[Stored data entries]
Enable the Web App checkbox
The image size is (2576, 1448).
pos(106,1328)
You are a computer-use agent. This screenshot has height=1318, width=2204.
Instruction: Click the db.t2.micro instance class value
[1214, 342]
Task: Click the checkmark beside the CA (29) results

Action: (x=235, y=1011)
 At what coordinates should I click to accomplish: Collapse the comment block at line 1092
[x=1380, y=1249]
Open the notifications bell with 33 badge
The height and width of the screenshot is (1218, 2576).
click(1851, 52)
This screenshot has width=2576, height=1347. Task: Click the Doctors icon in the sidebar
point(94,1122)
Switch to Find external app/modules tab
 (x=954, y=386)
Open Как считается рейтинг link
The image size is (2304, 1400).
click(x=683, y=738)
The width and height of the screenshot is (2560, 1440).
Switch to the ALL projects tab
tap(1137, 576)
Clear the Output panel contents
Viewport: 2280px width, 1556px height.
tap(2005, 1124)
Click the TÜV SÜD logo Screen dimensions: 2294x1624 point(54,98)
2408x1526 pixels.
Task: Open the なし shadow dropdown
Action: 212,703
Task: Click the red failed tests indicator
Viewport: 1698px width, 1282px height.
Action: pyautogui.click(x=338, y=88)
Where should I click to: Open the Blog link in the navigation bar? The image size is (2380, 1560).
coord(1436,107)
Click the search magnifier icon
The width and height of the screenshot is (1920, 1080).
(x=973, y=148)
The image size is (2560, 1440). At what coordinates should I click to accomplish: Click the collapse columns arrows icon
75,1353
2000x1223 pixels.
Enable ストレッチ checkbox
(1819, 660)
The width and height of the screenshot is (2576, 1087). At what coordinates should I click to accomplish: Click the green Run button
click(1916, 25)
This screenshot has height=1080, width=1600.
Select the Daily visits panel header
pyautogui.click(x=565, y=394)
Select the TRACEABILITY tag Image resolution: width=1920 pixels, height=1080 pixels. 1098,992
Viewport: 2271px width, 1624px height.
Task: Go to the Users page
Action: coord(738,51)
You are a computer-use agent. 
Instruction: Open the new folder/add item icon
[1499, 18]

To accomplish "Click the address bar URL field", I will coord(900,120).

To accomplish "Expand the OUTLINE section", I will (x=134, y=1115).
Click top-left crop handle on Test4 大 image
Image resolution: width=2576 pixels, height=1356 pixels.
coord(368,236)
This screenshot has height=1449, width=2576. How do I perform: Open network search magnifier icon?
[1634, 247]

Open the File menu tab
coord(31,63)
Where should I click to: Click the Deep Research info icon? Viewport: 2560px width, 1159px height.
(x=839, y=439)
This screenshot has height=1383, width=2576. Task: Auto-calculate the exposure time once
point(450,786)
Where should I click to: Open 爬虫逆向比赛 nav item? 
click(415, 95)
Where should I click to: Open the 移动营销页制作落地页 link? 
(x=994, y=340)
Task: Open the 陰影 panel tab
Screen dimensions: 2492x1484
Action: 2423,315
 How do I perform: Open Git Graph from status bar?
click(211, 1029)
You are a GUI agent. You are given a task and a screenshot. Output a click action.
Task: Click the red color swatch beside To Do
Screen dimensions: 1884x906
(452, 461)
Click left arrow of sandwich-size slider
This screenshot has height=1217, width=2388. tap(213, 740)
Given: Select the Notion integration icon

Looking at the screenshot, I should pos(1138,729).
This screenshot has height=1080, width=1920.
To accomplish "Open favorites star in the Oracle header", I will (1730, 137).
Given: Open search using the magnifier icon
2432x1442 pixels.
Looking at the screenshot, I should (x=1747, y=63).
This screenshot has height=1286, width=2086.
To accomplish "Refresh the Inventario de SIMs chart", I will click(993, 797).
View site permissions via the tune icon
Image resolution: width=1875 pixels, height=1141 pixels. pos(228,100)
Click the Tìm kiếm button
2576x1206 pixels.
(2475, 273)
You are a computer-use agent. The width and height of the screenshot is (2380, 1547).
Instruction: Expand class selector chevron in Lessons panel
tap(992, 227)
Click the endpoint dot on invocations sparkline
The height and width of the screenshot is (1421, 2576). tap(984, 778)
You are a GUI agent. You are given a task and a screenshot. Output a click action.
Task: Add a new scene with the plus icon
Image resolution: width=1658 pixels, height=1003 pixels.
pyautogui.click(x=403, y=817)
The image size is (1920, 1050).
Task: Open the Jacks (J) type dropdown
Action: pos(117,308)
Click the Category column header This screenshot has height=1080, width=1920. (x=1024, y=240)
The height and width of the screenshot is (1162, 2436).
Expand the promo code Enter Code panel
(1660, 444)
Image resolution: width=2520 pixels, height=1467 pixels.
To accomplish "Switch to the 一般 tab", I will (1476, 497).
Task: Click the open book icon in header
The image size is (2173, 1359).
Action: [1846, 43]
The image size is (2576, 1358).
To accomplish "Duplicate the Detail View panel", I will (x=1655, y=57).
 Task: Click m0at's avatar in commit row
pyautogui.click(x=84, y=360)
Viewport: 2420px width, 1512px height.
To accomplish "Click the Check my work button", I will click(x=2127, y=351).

Action item — Please give the records again exactly as they are.

Written response —
Enable the Web App checkbox
The image size is (2576, 1448).
pos(106,1328)
You are a computer-use agent. This screenshot has height=1318, width=2204.
Instruction: Click the db.t2.micro instance class value
[1214, 342]
Task: Click the checkmark beside the CA (29) results

Action: (x=235, y=1011)
 At what coordinates should I click to accomplish: Collapse the comment block at line 1092
[x=1380, y=1249]
Open the notifications bell with 33 badge
The height and width of the screenshot is (1218, 2576).
click(1851, 52)
This screenshot has width=2576, height=1347. Task: Click the Doctors icon in the sidebar
point(94,1122)
Switch to Find external app/modules tab
 (x=954, y=386)
Open Как считается рейтинг link
The image size is (2304, 1400).
click(x=683, y=738)
The width and height of the screenshot is (2560, 1440).
Switch to the ALL projects tab
tap(1137, 576)
Clear the Output panel contents
Viewport: 2280px width, 1556px height.
tap(2005, 1124)
Click the TÜV SÜD logo Screen dimensions: 2294x1624 point(54,98)
2408x1526 pixels.
Task: Open the なし shadow dropdown
Action: 212,703
Task: Click the red failed tests indicator
Viewport: 1698px width, 1282px height.
Action: pyautogui.click(x=338, y=88)
Where should I click to: Open the Blog link in the navigation bar? The image size is (2380, 1560).
coord(1436,107)
Click the search magnifier icon
The width and height of the screenshot is (1920, 1080).
(x=973, y=148)
The image size is (2560, 1440). At what coordinates should I click to accomplish: Click the collapse columns arrows icon
75,1353
2000x1223 pixels.
Enable ストレッチ checkbox
(1819, 660)
The width and height of the screenshot is (2576, 1087). At what coordinates should I click to accomplish: Click the green Run button
click(1916, 25)
This screenshot has height=1080, width=1600.
Select the Daily visits panel header
pyautogui.click(x=565, y=394)
Select the TRACEABILITY tag Image resolution: width=1920 pixels, height=1080 pixels. 1098,992
Viewport: 2271px width, 1624px height.
Task: Go to the Users page
Action: coord(738,51)
You are a computer-use agent. 
Instruction: Open the new folder/add item icon
[1499, 18]

To accomplish "Click the address bar URL field", I will coord(900,120).

To accomplish "Expand the OUTLINE section", I will (x=134, y=1115).
Click top-left crop handle on Test4 大 image
Image resolution: width=2576 pixels, height=1356 pixels.
coord(368,236)
This screenshot has height=1449, width=2576. How do I perform: Open network search magnifier icon?
[1634, 247]

Open the File menu tab
coord(31,63)
Where should I click to: Click the Deep Research info icon? Viewport: 2560px width, 1159px height.
(x=839, y=439)
This screenshot has height=1383, width=2576. Task: Auto-calculate the exposure time once
point(450,786)
Where should I click to: Open 爬虫逆向比赛 nav item? 
click(415, 95)
Where should I click to: Open the 移动营销页制作落地页 link? 
(x=994, y=340)
Task: Open the 陰影 panel tab
Screen dimensions: 2492x1484
Action: 2423,315
 How do I perform: Open Git Graph from status bar?
click(211, 1029)
You are a GUI agent. You are given a task and a screenshot. Output a click action.
Task: Click the red color swatch beside To Do
Screen dimensions: 1884x906
(452, 461)
Click left arrow of sandwich-size slider
This screenshot has height=1217, width=2388. tap(213, 740)
Given: Select the Notion integration icon

Looking at the screenshot, I should pos(1138,729).
This screenshot has height=1080, width=1920.
To accomplish "Open favorites star in the Oracle header", I will (1730, 137).
Given: Open search using the magnifier icon
2432x1442 pixels.
Looking at the screenshot, I should (x=1747, y=63).
This screenshot has height=1286, width=2086.
To accomplish "Refresh the Inventario de SIMs chart", I will click(993, 797).
View site permissions via the tune icon
Image resolution: width=1875 pixels, height=1141 pixels. pos(228,100)
Click the Tìm kiếm button
2576x1206 pixels.
(2475, 273)
You are a computer-use agent. The width and height of the screenshot is (2380, 1547).
Instruction: Expand class selector chevron in Lessons panel
tap(992, 227)
Click the endpoint dot on invocations sparkline
The height and width of the screenshot is (1421, 2576). tap(984, 778)
You are a GUI agent. You are given a task and a screenshot. Output a click action.
Task: Add a new scene with the plus icon
Image resolution: width=1658 pixels, height=1003 pixels.
pyautogui.click(x=403, y=817)
The image size is (1920, 1050).
Task: Open the Jacks (J) type dropdown
Action: pos(117,308)
Click the Category column header This screenshot has height=1080, width=1920. (x=1024, y=240)
The height and width of the screenshot is (1162, 2436).
Expand the promo code Enter Code panel
(1660, 444)
Image resolution: width=2520 pixels, height=1467 pixels.
To accomplish "Switch to the 一般 tab", I will (1476, 497).
Task: Click the open book icon in header
The image size is (2173, 1359).
Action: [1846, 43]
The image size is (2576, 1358).
To accomplish "Duplicate the Detail View panel", I will (x=1655, y=57).
 Task: Click m0at's avatar in commit row
pyautogui.click(x=84, y=360)
Viewport: 2420px width, 1512px height.
To accomplish "Click the Check my work button", I will click(x=2127, y=351).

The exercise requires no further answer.